--- Exercise input ---
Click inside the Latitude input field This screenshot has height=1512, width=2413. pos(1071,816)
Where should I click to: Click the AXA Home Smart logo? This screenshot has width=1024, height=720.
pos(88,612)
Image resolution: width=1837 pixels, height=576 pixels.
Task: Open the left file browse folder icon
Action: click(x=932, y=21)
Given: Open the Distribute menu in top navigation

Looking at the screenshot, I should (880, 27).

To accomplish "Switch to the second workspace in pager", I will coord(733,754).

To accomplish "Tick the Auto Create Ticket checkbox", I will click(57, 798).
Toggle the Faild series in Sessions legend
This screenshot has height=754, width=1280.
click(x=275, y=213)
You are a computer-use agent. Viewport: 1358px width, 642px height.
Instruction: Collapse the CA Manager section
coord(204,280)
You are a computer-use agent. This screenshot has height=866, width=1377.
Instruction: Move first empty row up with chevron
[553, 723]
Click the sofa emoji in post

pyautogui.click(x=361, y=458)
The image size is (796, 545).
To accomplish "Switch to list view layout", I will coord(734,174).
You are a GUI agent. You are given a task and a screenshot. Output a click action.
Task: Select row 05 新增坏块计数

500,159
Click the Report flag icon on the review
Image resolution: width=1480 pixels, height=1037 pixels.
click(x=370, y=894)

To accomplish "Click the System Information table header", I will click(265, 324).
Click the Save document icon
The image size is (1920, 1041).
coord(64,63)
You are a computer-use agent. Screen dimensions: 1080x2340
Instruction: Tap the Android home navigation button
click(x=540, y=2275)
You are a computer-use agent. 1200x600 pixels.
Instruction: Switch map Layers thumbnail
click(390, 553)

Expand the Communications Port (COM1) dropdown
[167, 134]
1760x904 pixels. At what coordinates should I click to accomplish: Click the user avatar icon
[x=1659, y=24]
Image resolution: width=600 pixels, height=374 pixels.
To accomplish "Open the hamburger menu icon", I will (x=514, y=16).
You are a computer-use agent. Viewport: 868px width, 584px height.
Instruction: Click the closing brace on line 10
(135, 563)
---
If a line of the records holds the word "will", count it; report only the total.

5